Reproduce the whole listing below line for line, without changing anything.

--- start MATERIAL SUPPLIED ---

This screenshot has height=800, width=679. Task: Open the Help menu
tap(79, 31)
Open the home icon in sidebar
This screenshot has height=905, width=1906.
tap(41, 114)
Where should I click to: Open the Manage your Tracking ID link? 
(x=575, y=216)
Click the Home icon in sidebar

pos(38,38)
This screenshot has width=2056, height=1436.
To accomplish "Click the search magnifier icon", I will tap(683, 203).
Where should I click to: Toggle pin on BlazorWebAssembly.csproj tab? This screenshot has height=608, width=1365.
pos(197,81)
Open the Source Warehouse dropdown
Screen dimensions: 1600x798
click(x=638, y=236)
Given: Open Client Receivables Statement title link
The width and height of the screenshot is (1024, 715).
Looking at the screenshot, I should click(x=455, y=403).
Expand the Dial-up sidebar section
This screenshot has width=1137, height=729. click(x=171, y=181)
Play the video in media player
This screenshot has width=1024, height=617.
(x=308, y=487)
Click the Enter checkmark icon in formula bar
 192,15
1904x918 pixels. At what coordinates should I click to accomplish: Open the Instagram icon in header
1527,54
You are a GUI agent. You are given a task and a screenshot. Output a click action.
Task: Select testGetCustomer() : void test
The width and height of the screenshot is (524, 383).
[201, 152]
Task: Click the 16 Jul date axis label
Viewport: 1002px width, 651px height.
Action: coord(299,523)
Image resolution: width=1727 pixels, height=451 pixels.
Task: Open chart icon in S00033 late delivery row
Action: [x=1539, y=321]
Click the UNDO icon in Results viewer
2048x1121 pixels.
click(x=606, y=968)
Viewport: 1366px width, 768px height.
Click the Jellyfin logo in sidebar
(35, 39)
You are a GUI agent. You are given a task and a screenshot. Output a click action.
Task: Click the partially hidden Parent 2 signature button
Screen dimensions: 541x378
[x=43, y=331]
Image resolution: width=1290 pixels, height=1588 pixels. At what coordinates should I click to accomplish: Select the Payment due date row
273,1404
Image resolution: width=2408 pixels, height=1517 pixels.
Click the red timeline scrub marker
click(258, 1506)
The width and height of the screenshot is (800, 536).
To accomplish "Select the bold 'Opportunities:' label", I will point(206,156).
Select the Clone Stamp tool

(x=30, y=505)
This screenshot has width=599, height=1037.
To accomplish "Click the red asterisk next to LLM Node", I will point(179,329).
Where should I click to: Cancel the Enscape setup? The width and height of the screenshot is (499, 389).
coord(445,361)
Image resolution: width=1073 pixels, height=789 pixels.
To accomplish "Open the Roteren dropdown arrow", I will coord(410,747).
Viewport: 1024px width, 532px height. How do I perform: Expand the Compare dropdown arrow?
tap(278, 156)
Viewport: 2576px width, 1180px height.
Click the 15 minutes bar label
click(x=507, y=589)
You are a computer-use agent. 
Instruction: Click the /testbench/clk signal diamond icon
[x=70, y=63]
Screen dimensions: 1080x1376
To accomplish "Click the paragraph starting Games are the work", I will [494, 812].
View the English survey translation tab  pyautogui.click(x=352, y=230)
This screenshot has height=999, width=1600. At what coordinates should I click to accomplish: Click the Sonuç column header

--- end MATERIAL SUPPLIED ---

■ EXERCISE OUTPUT
This screenshot has height=800, width=679. Task: Open the Help menu
tap(79, 31)
Open the home icon in sidebar
This screenshot has height=905, width=1906.
tap(41, 114)
Where should I click to: Open the Manage your Tracking ID link? 
(x=575, y=216)
Click the Home icon in sidebar

pos(38,38)
This screenshot has width=2056, height=1436.
To accomplish "Click the search magnifier icon", I will tap(683, 203).
Where should I click to: Toggle pin on BlazorWebAssembly.csproj tab? This screenshot has height=608, width=1365.
pos(197,81)
Open the Source Warehouse dropdown
Screen dimensions: 1600x798
click(x=638, y=236)
Given: Open Client Receivables Statement title link
The width and height of the screenshot is (1024, 715).
Looking at the screenshot, I should click(x=455, y=403).
Expand the Dial-up sidebar section
This screenshot has width=1137, height=729. click(x=171, y=181)
Play the video in media player
This screenshot has width=1024, height=617.
(x=308, y=487)
Click the Enter checkmark icon in formula bar
 192,15
1904x918 pixels. At what coordinates should I click to accomplish: Open the Instagram icon in header
1527,54
You are a GUI agent. You are given a task and a screenshot. Output a click action.
Task: Select testGetCustomer() : void test
The width and height of the screenshot is (524, 383).
[201, 152]
Task: Click the 16 Jul date axis label
Viewport: 1002px width, 651px height.
Action: coord(299,523)
Image resolution: width=1727 pixels, height=451 pixels.
Task: Open chart icon in S00033 late delivery row
Action: [x=1539, y=321]
Click the UNDO icon in Results viewer
2048x1121 pixels.
click(x=606, y=968)
Viewport: 1366px width, 768px height.
Click the Jellyfin logo in sidebar
(35, 39)
You are a GUI agent. You are given a task and a screenshot. Output a click action.
Task: Click the partially hidden Parent 2 signature button
Screen dimensions: 541x378
[x=43, y=331]
Image resolution: width=1290 pixels, height=1588 pixels. At what coordinates should I click to accomplish: Select the Payment due date row
273,1404
Image resolution: width=2408 pixels, height=1517 pixels.
Click the red timeline scrub marker
click(258, 1506)
The width and height of the screenshot is (800, 536).
To accomplish "Select the bold 'Opportunities:' label", I will point(206,156).
Select the Clone Stamp tool

(x=30, y=505)
This screenshot has width=599, height=1037.
To accomplish "Click the red asterisk next to LLM Node", I will point(179,329).
Where should I click to: Cancel the Enscape setup? The width and height of the screenshot is (499, 389).
coord(445,361)
Image resolution: width=1073 pixels, height=789 pixels.
To accomplish "Open the Roteren dropdown arrow", I will coord(410,747).
Viewport: 1024px width, 532px height. How do I perform: Expand the Compare dropdown arrow?
tap(278, 156)
Viewport: 2576px width, 1180px height.
Click the 15 minutes bar label
click(x=507, y=589)
You are a computer-use agent. 
Instruction: Click the /testbench/clk signal diamond icon
[x=70, y=63]
Screen dimensions: 1080x1376
To accomplish "Click the paragraph starting Games are the work", I will [494, 812].
View the English survey translation tab  pyautogui.click(x=352, y=230)
This screenshot has height=999, width=1600. At what coordinates should I click to accomplish: Click the Sonuç column header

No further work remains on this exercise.